====== Source data
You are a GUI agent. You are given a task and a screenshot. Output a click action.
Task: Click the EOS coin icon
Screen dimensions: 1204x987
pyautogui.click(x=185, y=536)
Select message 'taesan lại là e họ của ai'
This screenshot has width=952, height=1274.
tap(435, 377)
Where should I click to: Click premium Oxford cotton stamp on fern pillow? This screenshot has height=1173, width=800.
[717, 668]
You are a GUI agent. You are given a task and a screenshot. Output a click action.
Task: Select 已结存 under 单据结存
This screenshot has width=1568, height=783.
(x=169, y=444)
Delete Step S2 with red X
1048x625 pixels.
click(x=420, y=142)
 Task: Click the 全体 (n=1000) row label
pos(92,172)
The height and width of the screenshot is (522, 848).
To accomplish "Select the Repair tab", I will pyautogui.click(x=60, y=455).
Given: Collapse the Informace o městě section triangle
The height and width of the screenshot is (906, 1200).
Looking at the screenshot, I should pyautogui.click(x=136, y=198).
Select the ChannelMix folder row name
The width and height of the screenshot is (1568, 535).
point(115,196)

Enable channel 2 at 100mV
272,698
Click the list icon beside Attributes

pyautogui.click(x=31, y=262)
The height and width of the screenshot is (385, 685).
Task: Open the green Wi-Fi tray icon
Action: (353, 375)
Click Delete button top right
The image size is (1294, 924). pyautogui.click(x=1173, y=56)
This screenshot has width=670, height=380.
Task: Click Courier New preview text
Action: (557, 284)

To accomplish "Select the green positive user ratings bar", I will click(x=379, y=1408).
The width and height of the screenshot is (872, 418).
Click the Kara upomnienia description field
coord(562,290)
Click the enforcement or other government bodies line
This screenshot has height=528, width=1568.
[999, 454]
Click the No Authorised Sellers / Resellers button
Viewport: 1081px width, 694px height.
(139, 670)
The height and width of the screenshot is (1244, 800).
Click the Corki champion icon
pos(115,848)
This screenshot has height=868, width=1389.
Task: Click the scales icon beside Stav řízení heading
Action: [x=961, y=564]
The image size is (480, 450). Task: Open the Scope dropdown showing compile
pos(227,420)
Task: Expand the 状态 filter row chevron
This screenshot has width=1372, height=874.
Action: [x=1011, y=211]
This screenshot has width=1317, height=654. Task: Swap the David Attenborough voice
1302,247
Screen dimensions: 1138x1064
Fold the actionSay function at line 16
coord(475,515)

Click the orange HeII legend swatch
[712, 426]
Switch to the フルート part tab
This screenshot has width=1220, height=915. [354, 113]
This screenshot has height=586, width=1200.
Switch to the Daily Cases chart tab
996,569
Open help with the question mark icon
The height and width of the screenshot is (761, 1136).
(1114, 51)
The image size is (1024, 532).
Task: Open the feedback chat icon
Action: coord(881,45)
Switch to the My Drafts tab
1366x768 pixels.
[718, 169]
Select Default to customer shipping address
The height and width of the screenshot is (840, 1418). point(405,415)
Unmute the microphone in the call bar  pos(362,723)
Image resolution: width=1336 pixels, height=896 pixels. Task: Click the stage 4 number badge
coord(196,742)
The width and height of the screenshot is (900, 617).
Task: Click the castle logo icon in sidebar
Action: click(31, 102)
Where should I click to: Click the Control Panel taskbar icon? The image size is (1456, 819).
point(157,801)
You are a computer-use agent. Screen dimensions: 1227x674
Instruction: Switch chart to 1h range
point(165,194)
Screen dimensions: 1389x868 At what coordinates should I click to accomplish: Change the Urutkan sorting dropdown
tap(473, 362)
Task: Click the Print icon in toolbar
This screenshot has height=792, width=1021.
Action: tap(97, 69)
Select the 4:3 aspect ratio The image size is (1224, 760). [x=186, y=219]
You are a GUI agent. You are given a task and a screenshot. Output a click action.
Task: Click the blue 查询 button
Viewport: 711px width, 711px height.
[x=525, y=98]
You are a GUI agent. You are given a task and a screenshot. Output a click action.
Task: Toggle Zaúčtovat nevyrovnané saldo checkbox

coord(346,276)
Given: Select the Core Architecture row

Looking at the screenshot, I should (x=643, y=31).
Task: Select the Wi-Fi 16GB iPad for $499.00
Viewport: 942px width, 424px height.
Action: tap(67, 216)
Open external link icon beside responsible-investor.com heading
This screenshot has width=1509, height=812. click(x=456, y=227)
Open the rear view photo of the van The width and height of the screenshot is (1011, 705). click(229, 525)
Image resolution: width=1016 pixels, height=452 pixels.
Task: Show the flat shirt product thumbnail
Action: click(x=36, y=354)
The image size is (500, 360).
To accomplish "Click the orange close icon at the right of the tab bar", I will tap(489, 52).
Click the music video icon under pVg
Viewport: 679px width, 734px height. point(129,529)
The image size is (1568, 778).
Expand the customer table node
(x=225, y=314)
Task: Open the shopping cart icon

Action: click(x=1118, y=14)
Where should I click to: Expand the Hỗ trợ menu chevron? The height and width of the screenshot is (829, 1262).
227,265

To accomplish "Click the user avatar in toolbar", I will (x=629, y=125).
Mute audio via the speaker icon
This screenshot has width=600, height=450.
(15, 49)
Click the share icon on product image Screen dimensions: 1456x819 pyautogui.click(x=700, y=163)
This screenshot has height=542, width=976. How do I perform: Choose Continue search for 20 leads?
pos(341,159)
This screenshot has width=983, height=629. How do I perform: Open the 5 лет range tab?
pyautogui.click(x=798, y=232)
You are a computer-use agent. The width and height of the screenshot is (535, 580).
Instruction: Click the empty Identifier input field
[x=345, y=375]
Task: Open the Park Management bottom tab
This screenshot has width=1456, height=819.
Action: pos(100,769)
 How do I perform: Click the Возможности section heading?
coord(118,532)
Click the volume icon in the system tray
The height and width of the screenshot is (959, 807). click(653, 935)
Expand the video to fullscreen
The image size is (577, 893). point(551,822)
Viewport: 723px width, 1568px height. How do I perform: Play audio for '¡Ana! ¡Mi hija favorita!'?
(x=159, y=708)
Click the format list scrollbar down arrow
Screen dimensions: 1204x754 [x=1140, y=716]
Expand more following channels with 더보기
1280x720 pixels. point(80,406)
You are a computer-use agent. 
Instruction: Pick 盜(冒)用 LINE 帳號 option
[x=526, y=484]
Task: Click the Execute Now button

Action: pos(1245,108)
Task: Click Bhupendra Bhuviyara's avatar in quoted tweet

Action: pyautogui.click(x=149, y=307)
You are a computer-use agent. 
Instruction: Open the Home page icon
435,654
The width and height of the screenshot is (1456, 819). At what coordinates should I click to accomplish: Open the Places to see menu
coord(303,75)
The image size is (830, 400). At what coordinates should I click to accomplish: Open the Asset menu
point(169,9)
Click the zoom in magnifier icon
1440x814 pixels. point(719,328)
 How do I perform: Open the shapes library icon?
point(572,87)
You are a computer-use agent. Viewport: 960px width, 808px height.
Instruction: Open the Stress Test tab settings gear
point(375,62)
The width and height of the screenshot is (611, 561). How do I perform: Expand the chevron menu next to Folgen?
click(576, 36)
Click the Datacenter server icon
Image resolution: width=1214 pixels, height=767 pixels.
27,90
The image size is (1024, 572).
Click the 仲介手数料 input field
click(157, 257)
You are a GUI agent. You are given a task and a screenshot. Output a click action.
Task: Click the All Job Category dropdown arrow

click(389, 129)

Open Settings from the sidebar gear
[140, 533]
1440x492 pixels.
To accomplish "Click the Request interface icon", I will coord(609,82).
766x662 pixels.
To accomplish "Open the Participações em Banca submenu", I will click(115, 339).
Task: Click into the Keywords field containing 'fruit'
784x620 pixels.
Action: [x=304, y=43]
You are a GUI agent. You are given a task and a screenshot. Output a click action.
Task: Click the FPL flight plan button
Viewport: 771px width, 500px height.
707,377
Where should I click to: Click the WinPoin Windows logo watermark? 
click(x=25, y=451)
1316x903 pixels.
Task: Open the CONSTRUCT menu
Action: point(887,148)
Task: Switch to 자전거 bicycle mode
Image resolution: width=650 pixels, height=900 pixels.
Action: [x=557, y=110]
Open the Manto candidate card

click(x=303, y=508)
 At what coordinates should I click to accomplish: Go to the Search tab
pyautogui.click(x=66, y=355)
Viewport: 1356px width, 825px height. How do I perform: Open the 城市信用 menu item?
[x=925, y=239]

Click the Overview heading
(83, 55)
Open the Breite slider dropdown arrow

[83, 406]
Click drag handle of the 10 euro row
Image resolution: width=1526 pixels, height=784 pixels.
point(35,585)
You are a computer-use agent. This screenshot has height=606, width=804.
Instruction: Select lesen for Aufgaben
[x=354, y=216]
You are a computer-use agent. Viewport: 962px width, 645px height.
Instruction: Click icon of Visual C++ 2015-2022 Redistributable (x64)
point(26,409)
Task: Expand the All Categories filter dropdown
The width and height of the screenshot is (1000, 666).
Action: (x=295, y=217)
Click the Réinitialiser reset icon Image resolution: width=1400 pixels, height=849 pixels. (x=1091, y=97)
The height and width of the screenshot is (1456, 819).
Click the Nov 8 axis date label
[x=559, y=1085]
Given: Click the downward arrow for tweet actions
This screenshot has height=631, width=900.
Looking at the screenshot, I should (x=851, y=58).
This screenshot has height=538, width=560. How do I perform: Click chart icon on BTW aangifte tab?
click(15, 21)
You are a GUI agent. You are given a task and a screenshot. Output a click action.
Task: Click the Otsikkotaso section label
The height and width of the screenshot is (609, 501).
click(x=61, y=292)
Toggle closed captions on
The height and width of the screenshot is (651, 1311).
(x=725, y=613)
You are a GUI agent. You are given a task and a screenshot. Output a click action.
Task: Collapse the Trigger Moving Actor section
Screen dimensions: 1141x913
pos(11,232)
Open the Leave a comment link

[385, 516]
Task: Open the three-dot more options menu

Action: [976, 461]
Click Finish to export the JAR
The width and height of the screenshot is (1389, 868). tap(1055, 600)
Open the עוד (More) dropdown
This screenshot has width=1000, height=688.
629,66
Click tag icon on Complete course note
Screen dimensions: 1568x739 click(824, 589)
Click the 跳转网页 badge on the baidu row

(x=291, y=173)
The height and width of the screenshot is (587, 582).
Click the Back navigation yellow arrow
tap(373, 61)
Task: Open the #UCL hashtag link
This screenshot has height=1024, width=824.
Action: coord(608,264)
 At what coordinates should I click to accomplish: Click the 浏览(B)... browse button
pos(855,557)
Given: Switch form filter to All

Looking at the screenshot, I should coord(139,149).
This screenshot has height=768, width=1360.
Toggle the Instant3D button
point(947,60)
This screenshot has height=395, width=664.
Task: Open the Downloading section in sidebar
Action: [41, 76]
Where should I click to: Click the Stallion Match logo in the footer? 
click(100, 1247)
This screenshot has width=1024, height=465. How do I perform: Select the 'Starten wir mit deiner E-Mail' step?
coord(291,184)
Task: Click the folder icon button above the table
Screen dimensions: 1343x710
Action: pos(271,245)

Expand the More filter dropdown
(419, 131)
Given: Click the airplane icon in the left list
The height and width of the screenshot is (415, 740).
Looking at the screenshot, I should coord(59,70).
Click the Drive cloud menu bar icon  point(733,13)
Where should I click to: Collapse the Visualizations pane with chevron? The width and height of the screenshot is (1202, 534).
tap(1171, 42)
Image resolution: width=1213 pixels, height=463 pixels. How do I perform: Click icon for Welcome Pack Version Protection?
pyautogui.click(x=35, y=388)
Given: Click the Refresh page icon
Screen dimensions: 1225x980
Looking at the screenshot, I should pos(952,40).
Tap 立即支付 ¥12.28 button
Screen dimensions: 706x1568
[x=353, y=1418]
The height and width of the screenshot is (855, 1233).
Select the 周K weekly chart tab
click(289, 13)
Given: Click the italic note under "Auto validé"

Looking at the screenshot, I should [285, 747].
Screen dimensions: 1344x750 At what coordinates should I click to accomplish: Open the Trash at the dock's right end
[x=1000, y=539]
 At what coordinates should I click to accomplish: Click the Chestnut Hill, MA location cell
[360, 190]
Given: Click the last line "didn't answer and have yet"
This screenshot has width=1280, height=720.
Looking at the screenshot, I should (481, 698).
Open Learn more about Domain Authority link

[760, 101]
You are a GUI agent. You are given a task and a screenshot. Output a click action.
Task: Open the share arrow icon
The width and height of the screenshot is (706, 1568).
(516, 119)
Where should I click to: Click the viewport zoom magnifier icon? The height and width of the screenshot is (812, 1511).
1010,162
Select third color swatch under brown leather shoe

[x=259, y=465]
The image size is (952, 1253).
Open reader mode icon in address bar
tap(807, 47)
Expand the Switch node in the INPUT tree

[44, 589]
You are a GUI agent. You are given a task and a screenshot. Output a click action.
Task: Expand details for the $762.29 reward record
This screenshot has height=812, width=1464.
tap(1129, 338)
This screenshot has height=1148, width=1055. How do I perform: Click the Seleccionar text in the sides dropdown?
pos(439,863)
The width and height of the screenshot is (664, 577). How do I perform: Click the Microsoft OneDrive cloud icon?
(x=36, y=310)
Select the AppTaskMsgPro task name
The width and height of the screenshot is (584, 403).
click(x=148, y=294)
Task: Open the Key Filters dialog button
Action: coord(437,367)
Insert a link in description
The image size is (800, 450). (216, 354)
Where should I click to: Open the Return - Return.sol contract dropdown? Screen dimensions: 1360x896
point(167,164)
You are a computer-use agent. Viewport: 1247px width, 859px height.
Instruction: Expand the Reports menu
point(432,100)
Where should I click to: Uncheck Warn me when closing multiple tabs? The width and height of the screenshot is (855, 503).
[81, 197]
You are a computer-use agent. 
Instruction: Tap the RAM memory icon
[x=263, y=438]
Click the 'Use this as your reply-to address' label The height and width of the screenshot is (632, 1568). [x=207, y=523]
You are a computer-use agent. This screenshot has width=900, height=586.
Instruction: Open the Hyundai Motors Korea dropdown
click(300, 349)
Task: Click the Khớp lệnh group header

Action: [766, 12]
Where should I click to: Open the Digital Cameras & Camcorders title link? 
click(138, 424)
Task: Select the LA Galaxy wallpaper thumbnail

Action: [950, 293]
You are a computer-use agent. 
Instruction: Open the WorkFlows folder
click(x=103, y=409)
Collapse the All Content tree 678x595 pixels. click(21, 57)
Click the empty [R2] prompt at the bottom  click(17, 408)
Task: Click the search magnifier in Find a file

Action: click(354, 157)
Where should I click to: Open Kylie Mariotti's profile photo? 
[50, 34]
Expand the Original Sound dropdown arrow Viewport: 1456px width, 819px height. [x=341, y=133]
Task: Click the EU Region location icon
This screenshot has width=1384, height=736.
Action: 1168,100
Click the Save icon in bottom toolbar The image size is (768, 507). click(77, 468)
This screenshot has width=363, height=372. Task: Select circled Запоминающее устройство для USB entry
============
What lines above hold the word "user"? Pull each one out.

To accomplish "Select the green positive user ratings bar", I will click(x=379, y=1408).
To accomplish "Click the user avatar in toolbar", I will (x=629, y=125).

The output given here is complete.